A group of homeless advocates is hoping to get the City of Abbotsford on board with an outreach program that would see those with lived experience of homelessness act as ambassadors to local businesses.
City spokesperson Alex Mitchell said the city is “engaged in preliminary conversations with community service providers and Fraser Health, looking at ways to develop a community ambassador program that would bring together people with lived experience to volunteer in the community to support our homeless in Abbotsford outreach activities.”
The proposed program, titled Business Engagement Ambassador Project (BEAP), would include members of Drug War Survivors (DWS) like Grace Unruh. One of the proposed ambassadors, Unruh said the intention is to take the initiative in building up a relationship with local businesses by helping to clean up and create a buffer between businesses and homeless people.
“If a store owner has an issue with maybe an aggressive individual, rather than call 911 and they serve time, call us. Maybe we can intervene, or be kind of like a peacekeeper,” Unruh said, adding that with lived experience the ambassadors may be able to connect with that individual more easily and calm the situation down without escalating things.
Colleen Aitken, another proposed ambassador known affectionately by her peers as “Mom,” said she has high hopes that it would improve some strained relationships.
“All it takes is a few that aren’t being respectful to really put things down. But that’s why we’ve got to get in there and shake things up and let them know that it’s OK,” she said. “We’re taking care of it, one step at a time. But I see good things.”
DWS program co-ordinator Amanda Bonella said the idea has been building off suggestions from the membership following conversations with city hall.
“They’re struggling in their businesses already; they’re having to clean up all the debris that we leave … So let’s show them that we care about their business and care about the community,” Bonella said of the DWS membership’s suggestions.
She added that the program would provide the tools, such as bags and tongs, and a place to put garbage to be picked up for individuals who want to do that work but don’t have those means.
The second step of the program, Bonella said, is “not just about pleasing the businesses – it’s also about creating opportunities for people that are currently struggling.” That part of the program would aim to give paid work with local businesses, she said.

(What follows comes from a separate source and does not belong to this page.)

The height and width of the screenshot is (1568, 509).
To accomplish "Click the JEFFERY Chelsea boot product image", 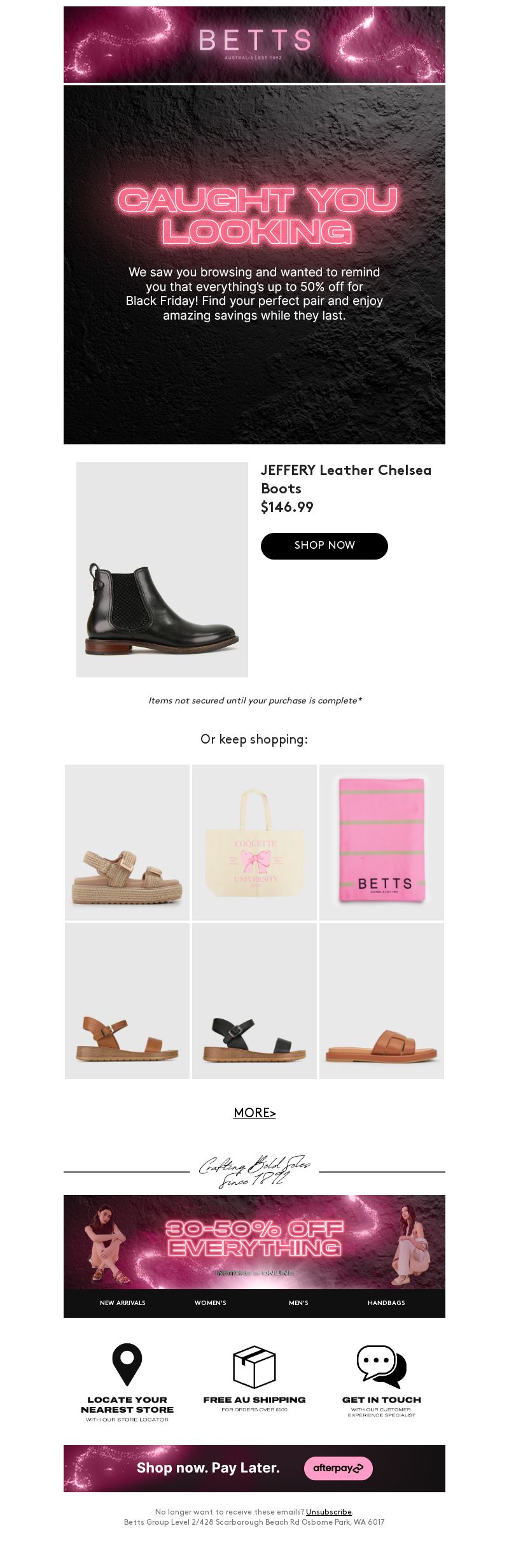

“Everything from having a casual labour pool, having some people that get regular employment out of it. There are some people that have employment skills and have some readiness, and they just need someone to give them an opportunity,” Bonella said. “The tagline of this group is ‘Elevate from within.’”
The candidates for that aspect would come with training provided through local organizations, and with the hope of getting regularly scheduled shifts of work with local businesses.
Bonella said she hopes to see a pilot for the program starting “as soon as possible,” having all the logistics figured out and a proposal out. All the program needs is funding.
“We’re asking anybody and everybody if you’ve got five bucks. The good thing about a group like this is it doesn’t take much. They’re very, very efficient. It is not bureaucracy at all, so this pilot project, everything all in is only going to cost around $30,000,” she said.
“It’s going to give probably at least 30 to 50 people an opportunity, and multiple businesses will benefit.”